In the bill of 2013, there was no mention of the huge resource-mobilization that was required to realize the various promises that the bill was holding out. This act was hence revised. A new mental health care act was notified in 2017. This legislation not only established new procedures and authorities for its implementation, but it also ensured that the law was in line with UNCRPD. The 2017 act ensured that all persons shall have the right to access free mental healthcare facilities and treatments funded by the government. The Mental healthcare act of 2017 also enunciates the setting up of a national mental health board and also for the establishment of mental health boards at the state level. The law recognized the vulnerability that persons with psychological disabilities face at home. This act allowed for the rights to live with dignity and without discrimination on basis of gender, sex, culture, caste, social or political beliefs, class, or disability to those suffering from mental health issues.
Advanced directive defined in Mental healthcare Act 2017
It also gave the people with mental health issues the right to direct in advance their preferred choice of treatment and also allowed those with mental illness to choose representatives to make decisions on their behalf in case their conditions worsened. This advanced directive would be certified by a medical practitioner or registered with the Mental Health Board. One of the features of the bill is that the mental healthcare practitioners who are working on a patient can apply to the Mental health board to review/alter/cancel the advanced directive which can possibly be used for malafide purposes.
The changes in the 2017 act abolished illegal or wrongful admission into mental healthcare nursing homes. It also decriminalized the act of attempted suicide. It identified that not all suicides are due to mental disorders; some are due to social issues and some are due to interpersonal issues. The bill prohibits the use of electroconvulsive therapy (ECT) without the use of muscle relaxants and anesthesia for adults. Further, the barbaric practices of chaining a mentally ill patient, their seclusion, or solitary confinement have also been put to an end by the law.
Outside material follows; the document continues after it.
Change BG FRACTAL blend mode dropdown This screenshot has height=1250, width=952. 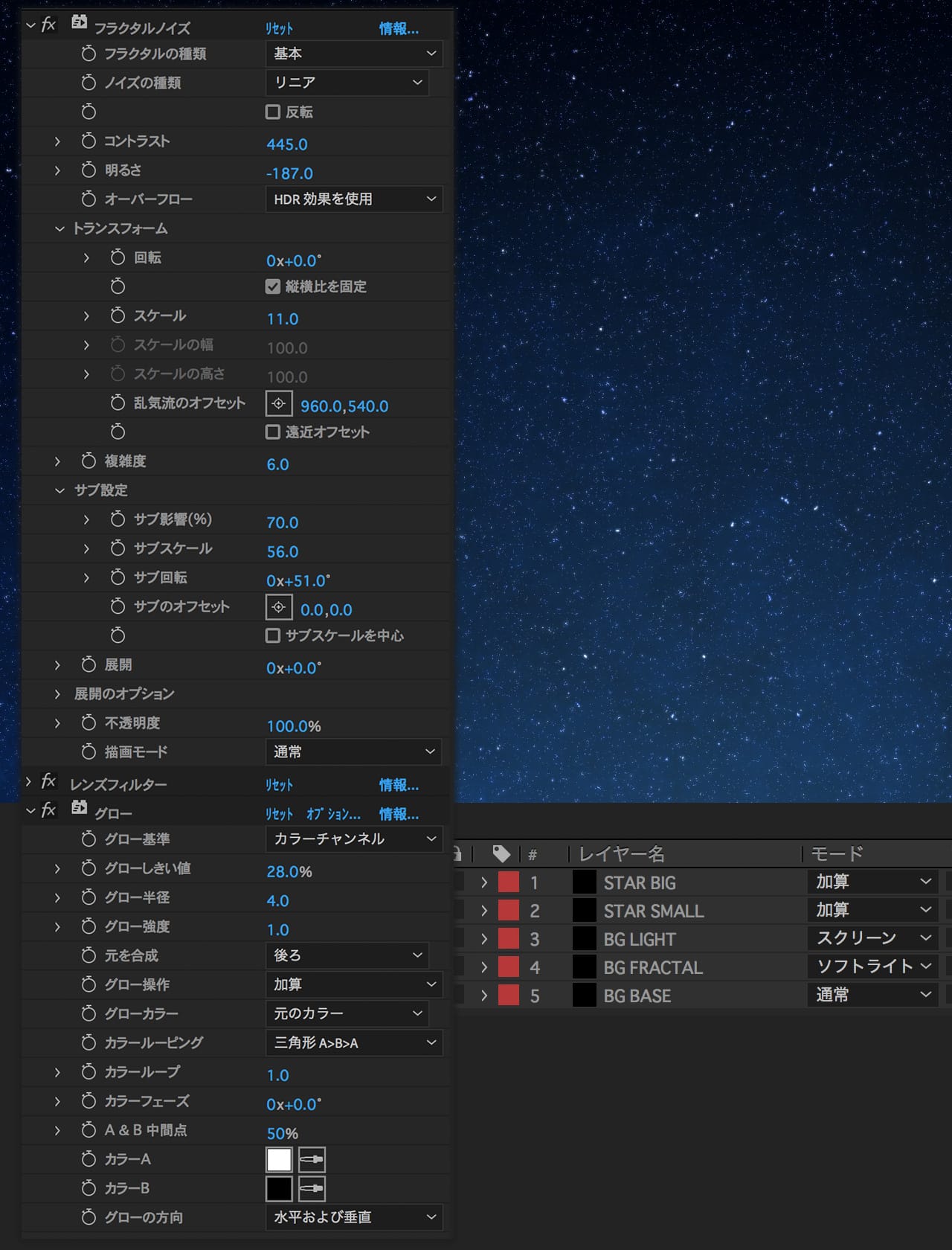point(873,967)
Proper implementation of this progressive bill is one of the key requirements to tackle the issue of mental healthcare in India. Implementation will be the key challenge due to the lack of infrastructure and resources. The problem is aggravated due to a shortage of medical experts, nurses, psychologists, and trained counselors in this field. In India, Mental healthcare expenditure accounts for 0.16 percent of the total union health budget, which is less than that of Bangladesh which spends 0.44 percent. The developed nations’ expenditures amount to an average of 4 percent. The extent of challenges that India faces on the mental healthcare front is huge and requires urgent impactful interventions. It is important that the resources and facilities of mental healthcare are made available in the farthest reaches of the country and technology can play a large role in this outreach. There needs to be a multi-pronged approach to improve the status of mental health in India. All states and non-state actors, along with individuals need to make concerted efforts towards this humanitarian goal.
The author is a student member of the Amity Centre of Happiness.